SOC 217
Inequality in a Classless Society: The Soviet Experiment and its Aftermath
Last Offered Fall 2021
Division II Difference, Power, and Equity
Cross-listed ECON 107
This course is not offered in the current catalog

Class Details

All societies have to come up with some way of distributing wealth and income. In turn, individuals and groups comprising these societies grapple with, justify, and at times contest their place in social and economic hierarchy. Complex as they are, such processes are all the more pressing in societies built on the explicit promise of economic equality, as was the case in the USSR and socialist Eastern Europe. Using the combined perspectives offered by economics, history, and sociology, this course will trace the practices and lived realities of social differentiation and income/wealth distribution brought about by the socialist experiment and intensifying after its demise. We will explore the life of class in these supposedly classless societies, and its reconfiguration after 1991, approaching class as, simultaneously, a matter of social classification, consumption differences, cultural identity, economic policy, and political power. We will study how the economic and political developments of late-socialism and the transition period generated class-based differences in all walks of life, and ask what these experiments have to teach us about inequalities and persistent social and economic divisions closer to home.
The Class: Format: seminar
Limit: 19
Expected: 19
Class#: 1479
Grading: no pass/fail option, yes fifth course option
Requirements/Evaluation: Class participation; small writing assignments and research exercises; and a final research project
Prerequisites: None
Enrollment Preferences: 1st and 2nd-year students thinking about majoring in Anthropology, Sociology, or Economics
Unit Notes: This course cannot count toward the ECON major. It may be taken for the SOC major.

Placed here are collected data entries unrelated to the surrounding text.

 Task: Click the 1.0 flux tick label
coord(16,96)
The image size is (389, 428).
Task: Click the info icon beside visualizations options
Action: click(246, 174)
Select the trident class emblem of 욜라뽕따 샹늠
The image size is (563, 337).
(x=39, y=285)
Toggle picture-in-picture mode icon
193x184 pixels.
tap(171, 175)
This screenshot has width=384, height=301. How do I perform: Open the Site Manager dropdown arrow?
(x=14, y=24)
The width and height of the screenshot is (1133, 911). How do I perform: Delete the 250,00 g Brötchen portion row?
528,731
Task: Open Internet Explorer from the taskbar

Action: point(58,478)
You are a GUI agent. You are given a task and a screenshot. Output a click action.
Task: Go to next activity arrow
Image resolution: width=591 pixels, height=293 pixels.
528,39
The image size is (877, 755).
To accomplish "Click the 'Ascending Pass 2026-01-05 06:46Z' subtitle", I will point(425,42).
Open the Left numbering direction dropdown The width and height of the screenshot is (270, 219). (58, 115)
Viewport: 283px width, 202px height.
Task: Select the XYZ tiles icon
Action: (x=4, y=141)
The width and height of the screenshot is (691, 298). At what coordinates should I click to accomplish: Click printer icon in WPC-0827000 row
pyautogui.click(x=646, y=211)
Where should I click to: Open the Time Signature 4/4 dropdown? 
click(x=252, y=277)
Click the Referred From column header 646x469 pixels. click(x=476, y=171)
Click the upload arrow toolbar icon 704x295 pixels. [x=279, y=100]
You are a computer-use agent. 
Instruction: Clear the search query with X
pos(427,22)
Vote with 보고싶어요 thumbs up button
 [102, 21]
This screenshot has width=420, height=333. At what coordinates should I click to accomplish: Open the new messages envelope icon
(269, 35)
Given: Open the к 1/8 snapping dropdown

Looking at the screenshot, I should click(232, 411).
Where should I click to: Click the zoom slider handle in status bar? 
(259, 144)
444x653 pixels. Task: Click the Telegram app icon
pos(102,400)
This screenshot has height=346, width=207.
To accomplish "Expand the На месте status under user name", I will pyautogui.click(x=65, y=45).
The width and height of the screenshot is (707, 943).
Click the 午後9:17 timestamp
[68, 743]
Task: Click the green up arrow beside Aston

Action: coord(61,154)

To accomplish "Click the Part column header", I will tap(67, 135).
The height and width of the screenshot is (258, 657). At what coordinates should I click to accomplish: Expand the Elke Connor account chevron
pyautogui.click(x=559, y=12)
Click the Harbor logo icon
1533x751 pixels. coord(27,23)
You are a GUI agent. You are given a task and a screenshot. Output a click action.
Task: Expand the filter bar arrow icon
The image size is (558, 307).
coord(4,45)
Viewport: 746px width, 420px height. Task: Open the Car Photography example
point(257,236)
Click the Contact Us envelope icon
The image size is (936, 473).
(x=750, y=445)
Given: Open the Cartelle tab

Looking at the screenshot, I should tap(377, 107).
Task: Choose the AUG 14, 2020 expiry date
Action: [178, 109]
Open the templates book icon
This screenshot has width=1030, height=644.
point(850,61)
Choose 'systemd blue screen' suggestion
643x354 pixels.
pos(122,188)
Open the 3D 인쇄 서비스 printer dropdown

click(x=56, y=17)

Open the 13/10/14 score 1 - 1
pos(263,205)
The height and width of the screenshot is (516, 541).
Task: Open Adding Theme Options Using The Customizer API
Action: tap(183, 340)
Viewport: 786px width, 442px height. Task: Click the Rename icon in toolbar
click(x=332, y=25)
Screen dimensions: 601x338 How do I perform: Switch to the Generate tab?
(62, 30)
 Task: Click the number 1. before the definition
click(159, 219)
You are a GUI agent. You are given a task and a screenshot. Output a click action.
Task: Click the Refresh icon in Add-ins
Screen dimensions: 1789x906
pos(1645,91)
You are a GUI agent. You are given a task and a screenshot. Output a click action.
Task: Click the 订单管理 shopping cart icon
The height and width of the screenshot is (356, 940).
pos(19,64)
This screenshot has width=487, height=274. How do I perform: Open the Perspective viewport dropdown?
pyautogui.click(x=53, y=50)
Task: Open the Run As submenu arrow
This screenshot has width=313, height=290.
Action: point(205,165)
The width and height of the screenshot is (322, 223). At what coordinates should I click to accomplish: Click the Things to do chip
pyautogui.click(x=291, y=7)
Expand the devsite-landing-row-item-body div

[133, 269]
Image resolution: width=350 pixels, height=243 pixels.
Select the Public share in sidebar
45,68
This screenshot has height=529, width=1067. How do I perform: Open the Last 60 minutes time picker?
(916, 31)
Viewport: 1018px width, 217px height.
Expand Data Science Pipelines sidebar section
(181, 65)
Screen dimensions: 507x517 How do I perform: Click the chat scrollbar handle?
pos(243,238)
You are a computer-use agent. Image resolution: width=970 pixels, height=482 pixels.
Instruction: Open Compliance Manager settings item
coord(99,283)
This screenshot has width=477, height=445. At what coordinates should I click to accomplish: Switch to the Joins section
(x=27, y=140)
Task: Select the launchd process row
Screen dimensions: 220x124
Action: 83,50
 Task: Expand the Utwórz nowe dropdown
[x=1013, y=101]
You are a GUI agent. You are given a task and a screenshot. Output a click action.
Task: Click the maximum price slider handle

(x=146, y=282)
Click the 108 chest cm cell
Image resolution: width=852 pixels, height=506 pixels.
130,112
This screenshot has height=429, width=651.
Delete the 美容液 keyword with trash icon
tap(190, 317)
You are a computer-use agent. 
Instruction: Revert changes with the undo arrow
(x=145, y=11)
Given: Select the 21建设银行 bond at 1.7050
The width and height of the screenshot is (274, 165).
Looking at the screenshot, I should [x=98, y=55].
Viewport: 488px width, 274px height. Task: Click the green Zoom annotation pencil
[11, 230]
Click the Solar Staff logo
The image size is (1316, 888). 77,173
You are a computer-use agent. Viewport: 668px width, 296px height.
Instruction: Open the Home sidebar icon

Distributions: Division II Difference, Power, and Equity
Notes: This course is cross-listed and the prefixes carry the following divisional credit:
SOC 217 Division II ECON 107 Division II
DPE Notes: The subject matter of this course is all about the origins, evolution, current structures, and implications of economic and social differentiation in a region quite apart from the United States. Moreover, by crossing disciplinary lines, we hope it will offer a particularly valuable perspective on such issues. Thus, we fell that it should naturally serve as a DPE course.